There are a number of atomic filter expressions:

name Matches when Value
hf::isError() always bool (packet is an error packet)
hf::isQuery() always bool (packet is a query packet)
hf::isEndpointQuery() always bool (packet is an endpoint query packet)
hf::isEndpointInfo() always bool (packet is an endpoint info packet)
hf::isInfo<TValue>() always bool (packet is an info packet with value type TValue)
hf::isWrite<TValue>() always bool (packet is a write packet with value type TValue)
hf::eid() packet is an EIDPacket instance uint32_t (EID of the packet)
hf::value<TValue>() packet is ValuePacket<TValue> instance TValue (value member of the packet)
hf::sourceIP() always boost::asio::ip::address_v6 (sender address of the packet)
hf::sourcePort() always uint16_t (sender port of the packet)
hf::constant<TValue>(const TValue& value) always TValue (value given in function call)
hf::any() always true

When evaluating a filter expression as a filter, non-bool values are coerced to bool using the usual C++ semantics for this operation.
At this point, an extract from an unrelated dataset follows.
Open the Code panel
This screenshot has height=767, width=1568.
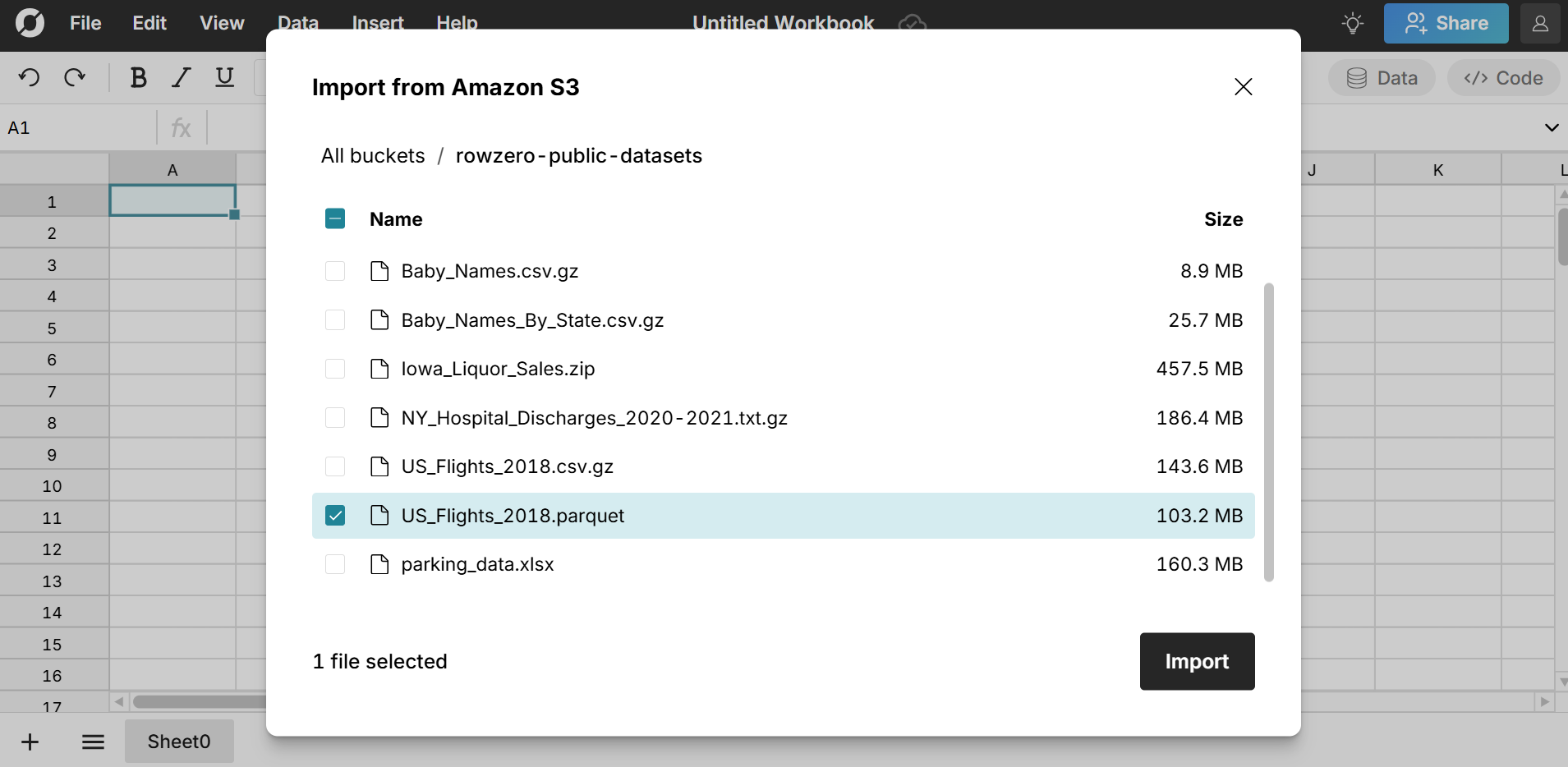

Filter expression may be composited to form larger filter expressions. Available operators are all relational operators, all arithmetic operators, the boolean negation operator !, the binary bitwise operators (& | ^) and the boolean shortcut operators (&& ||). When using operators, values used in filter expressions that are not filter expressions themselves need not be wrapped in hf::constant calls.
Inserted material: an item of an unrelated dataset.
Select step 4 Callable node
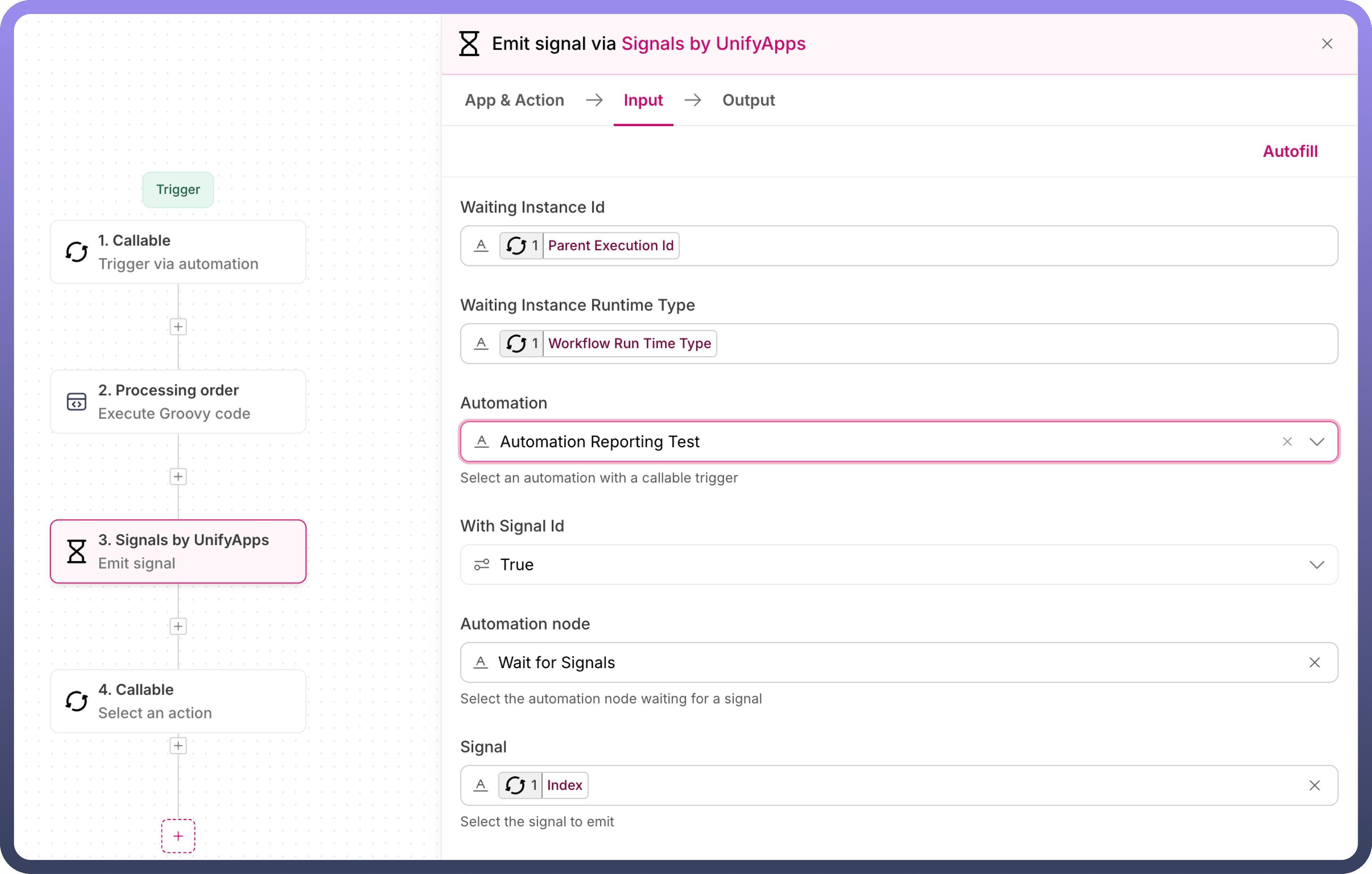This screenshot has width=1372, height=874. tap(178, 701)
Additionally to the atomic expressions and the operators, another operation is provided: the match-to-value coercion operator has. Applying this operator to a filter expression discard the value of the expression, matches always, is boolean valued, and has true as it's value if and only if the enclosed filter expression matches. As such, has(hf::eid()) will be true-valued for EID packets and false for everything else.

Coming back to our example from earlier, a filter expression to match packets with EID 42 could be written as has(hf::eid()) && hf::eid() == 42. Using the property of filter expressions that non-matches are equivalent to a false value, we may also write this as hf::eid() == 42. Another filter expression, matching on UINT32 values that are not zero (and nothing else), may thus be written als hf::value<uint32_t>().

Node liveness (libhexabus/liveness.hpp)

Occasionally it is useful to periodically report that the current node in the network is still alive. A special hexabus endpoint has been reserved for this purpose, and libhexabus provides the LivenessReporter class to handle such reports.

The class provides one constructor: LivenessReporter(Socket& socket, boost::posix_time::time_duration interval = boost::posix_time::minutes(60)). The first parameter indicates the socket the reporter should bind to; liveness reports are sent for that socket. The second parameter, defaulting to one hour, indicates the default report interval.

The report interval may be changed using the interval property of the class. The default should be sufficient, but applications that require shorter reporting intervals could be conceived.

The current node liveness state can be explicitly reported by calling reportAlive(bool alive = true) with an appropriate argument value. This will broadcast one bool-valued information packet on the reserved liveness endpoint through the socket.

Periodic liveness reporting can be initiated with start() and stopped with stop(). Periodic reporting requires the IO service used by the socket to be running and is equivalent to calling reportAlive() once for each interval() of time passed.

When first bringing up a node that has not communicated with the network earlier, multicast routers along the way to the hexabus network will not know about this new node. To reliably communicate with the network, state must be created along the path; the establishPaths(unsigned int hopCount) method is provided for this. Calling this method is equivalent to calling reportAlive() a total of hopCount + 1 times, waiting one second between each invocation. Note that this call blocks the current thread of execution during this time period. If you wish to asynchronously establish paths, construct another LivenessReporter with an interval of one second (or your preferred interval for establishing Paths), start it and stop it again at the appropriate time, or call reportAlive() yourself.